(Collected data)
[Start of section]

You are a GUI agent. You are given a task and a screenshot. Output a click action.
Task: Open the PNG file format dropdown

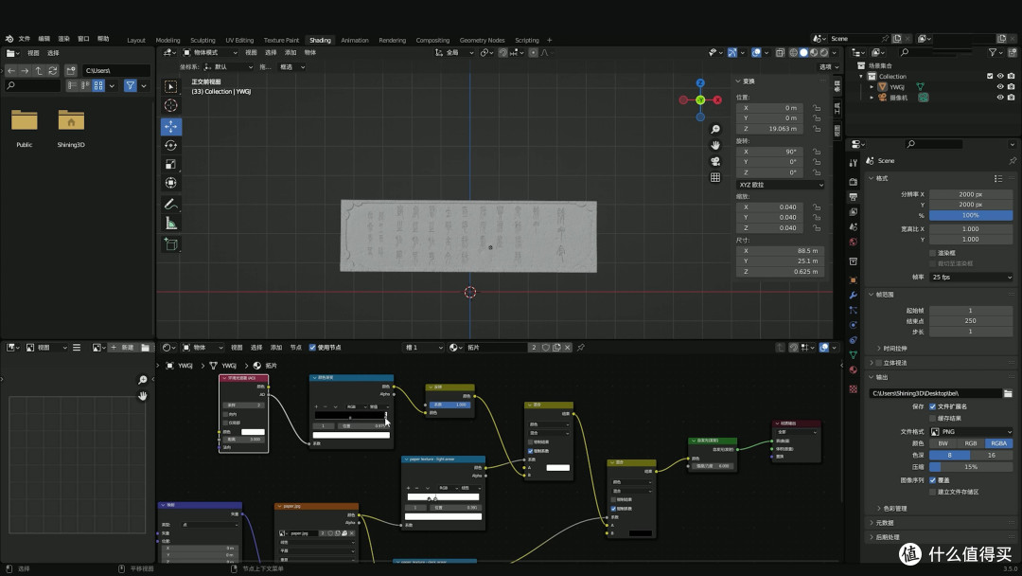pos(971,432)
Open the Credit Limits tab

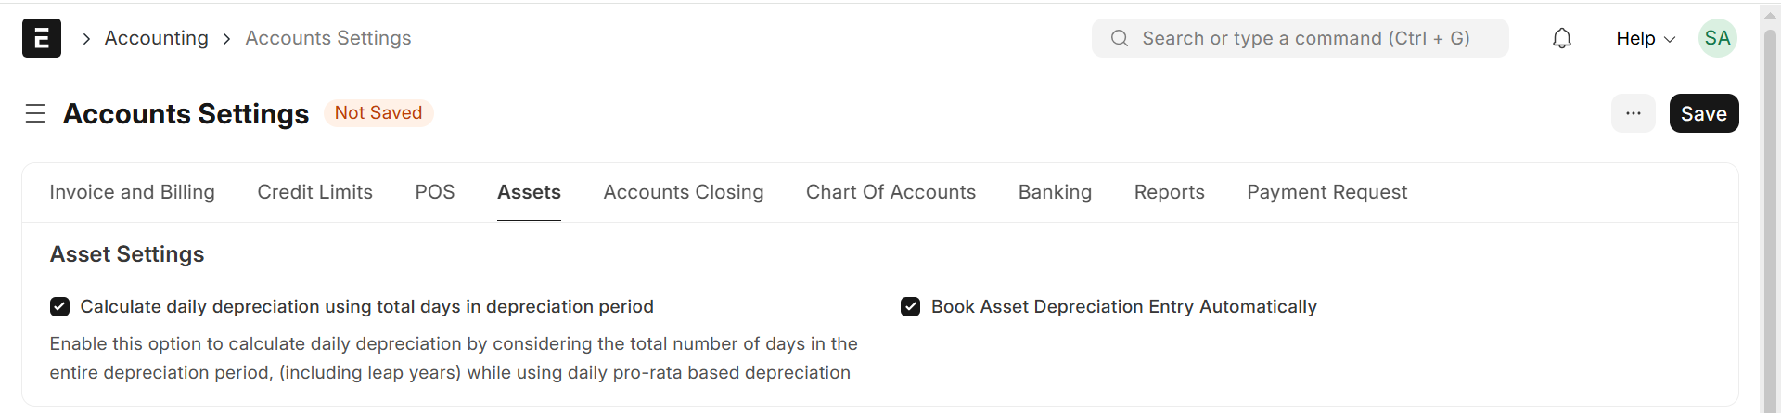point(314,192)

[End of section]

*About this exercise*
Excluding all pictures, reproduce the records exactly as they appear above.

*Solved exercise*
You are a GUI agent. You are given a task and a screenshot. Output a click action.
Task: Open the PNG file format dropdown

pos(971,432)
Open the Credit Limits tab

point(314,192)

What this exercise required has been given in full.